On the subject of charging, bi-directional charging and the use of connected cars as grid storage is being explored by makers such as Honda and Nissan. As reported in BV’s 2019 Spring issue, eMotorWerks already has a network of charging stations in California that does just this. Until now, the biggest fish in the EV pond, Tesla, has resisted this innovation. There has been no official announcement, but recent analysis of the latest Model 3 by an engineer for EV news website Electrek indicates that Tesla has quietly made the car ready for bidirectional charging. Maybe there will be a policy announcement soon.
Meanwhile in Denver, Bye Aerospace is making good progress with its two-seater electric plane. In June, it started the process of choosing the propeller for its fully functional demonstrator. In July, it announced it had completed a critical design review and secured $10m of venture capital funding to build serial number 001, the first eFlyer2 conforming to the production specifications.
Israeli company Eviation recently launched its nine-passenger (plus two crew) electric air-taxi, “Alice”, at the Paris Air Show. With a range of 540 nautical miles, plus 45 minutes of reserve power, it demonstrates the potential of electric planes. Like the eFlyer, Alice is on the path to certification and commercial production.
Yet more competition is coming from across the Atlantic, where US company Magnix has converted a five-passenger Cessna Grand Caravan to electric. It is hoping to pass certification by the end of 2021. The current Magnix can carry four or five passengers for up to 100 miles, but in an interview with Flight Global, company CEO Roei Ganzarski, predicted that by the time it is certified battery tech will have improved sufficiently for it to operate 100-mile flights carrying nine passengers.
Moving briefly to Sri Lanka, the BBC Travel Show recently reported on two projects to produce electric tuk-tuks, which it is hoped will start to take over the market within five years. One local tuk-tuk manufacturer has a working electric prototype, and a university engineering lecturer has won a UN award for creating a simple conversion kit.
Back in the Winter 2018-19 issue of BV, we featured Formula 1’s younger sibling, Formula E. From a dubious start in 2014, the pioneering formula seems set to be joined by an off-road series to be known as Extreme E racing 550hp lightweight electric off-road SUVs. The vehicles are designed and built by French company Spark, which also makes cars for Formula E. Five off-road race locations have chosen around the world to highlight areas where humans have already damaged the environment, but the whole kit and kaboodle (cars, teams, workshops) will be moved around on a repurposed mail ship rather than flown. The series, described as an environmentally friendly cross between Star Wars Pod Racing and the Paris-Dakar, is due to start in early 2021. Anyone doubting its chances should take on board the fact that it’s the brainchild of Alejandro Agag, the founder of Formula E.

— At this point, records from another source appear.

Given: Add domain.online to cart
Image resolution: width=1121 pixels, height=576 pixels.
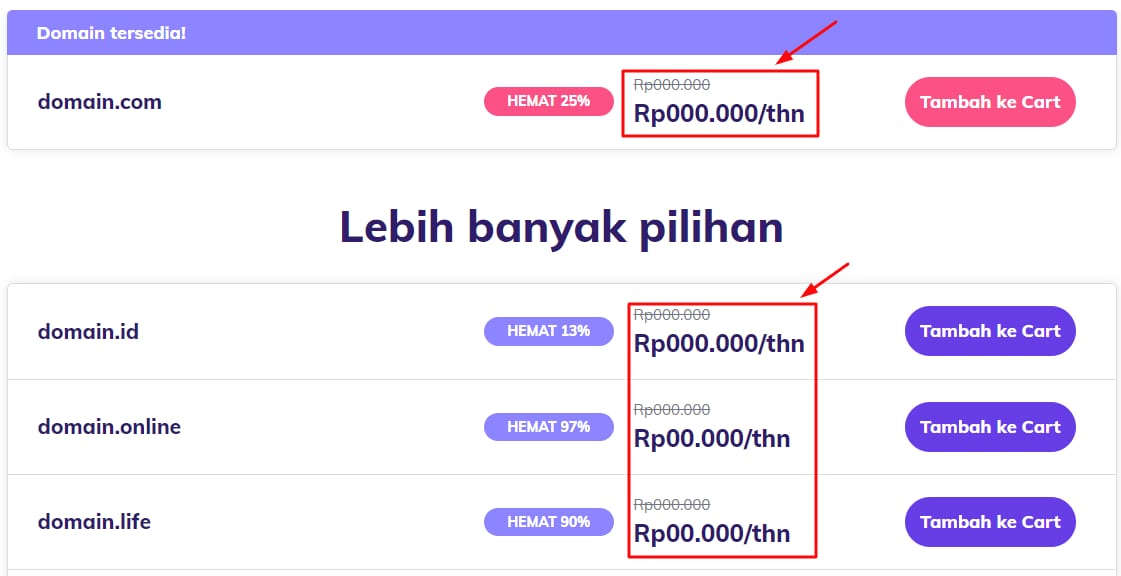Looking at the screenshot, I should click(989, 427).
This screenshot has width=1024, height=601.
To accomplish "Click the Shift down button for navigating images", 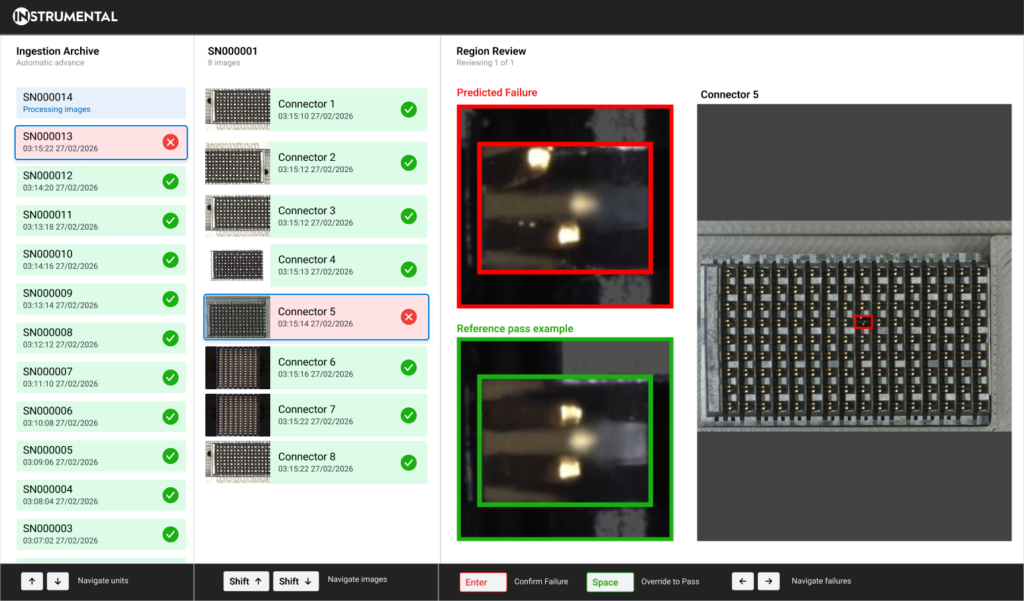I will point(296,580).

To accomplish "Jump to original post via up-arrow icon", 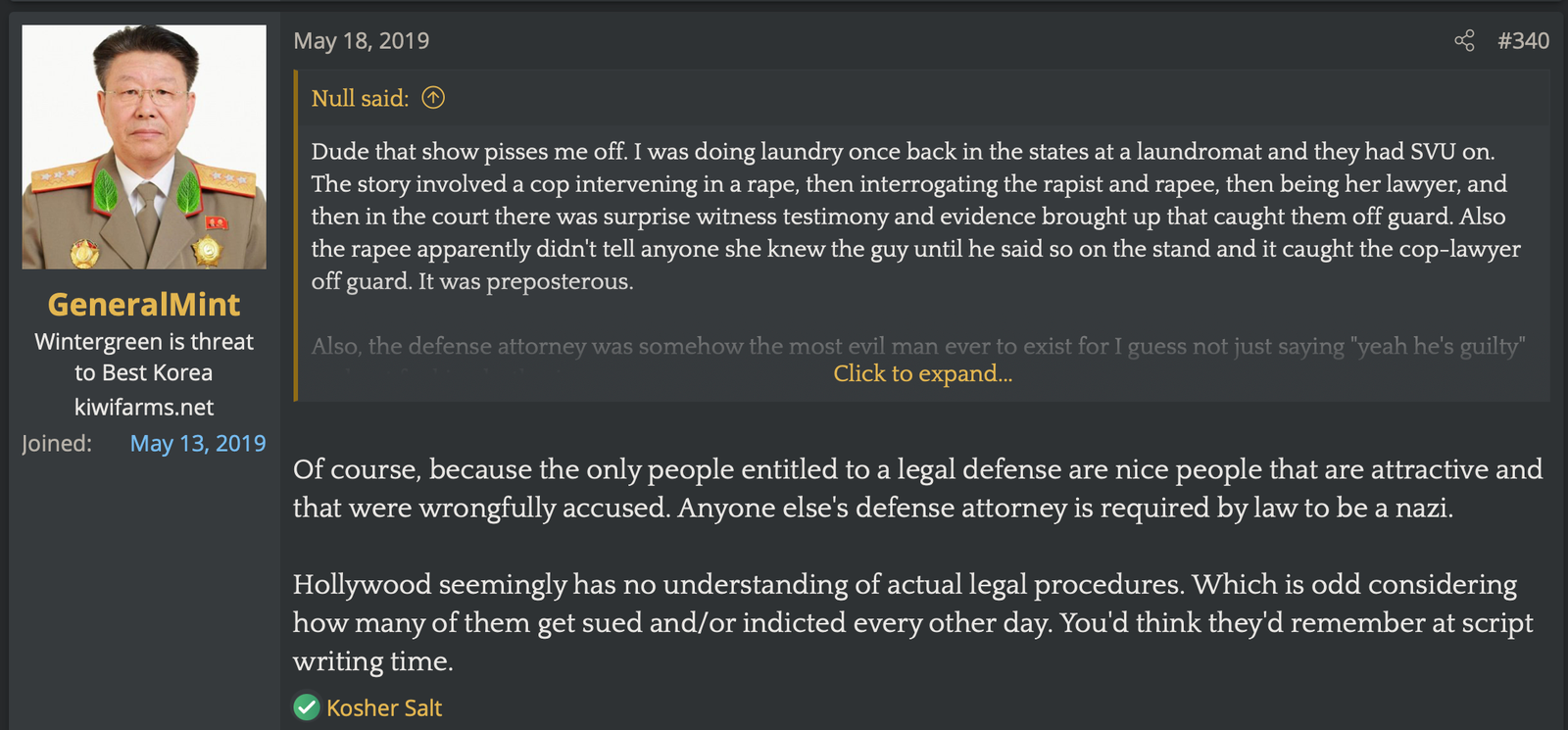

Nissan has unveiled its new all-electric SUV/crossover, the Ariya. First launched as a concept in 2019, production is to start this year. Unusually for an SUV, it is slated to do 0-60 in around five seconds, closer to Nissan’s 370Z ICE sports car than the more sedate, all-electric Leaf. Among the various battery options is one that will give a range of 300 miles on a single charge.
Following air and land, our attention turns to the sea. We haven’t covered electric boats yet in BV, but here’s the Candela Seven speedboat from Sweden. It’s 100 percent electric, but its major USP is hydrofoil technology. When the hydrofoils are deployed, as in the photo above, energy consumption is cut by 80 percent — which cuts fuel costs by 95 percent compared with a similar-sized conventional boat. The company has been working on the tech since 2015, and started production at the end of 2018. Fifteen boats have been delivered far.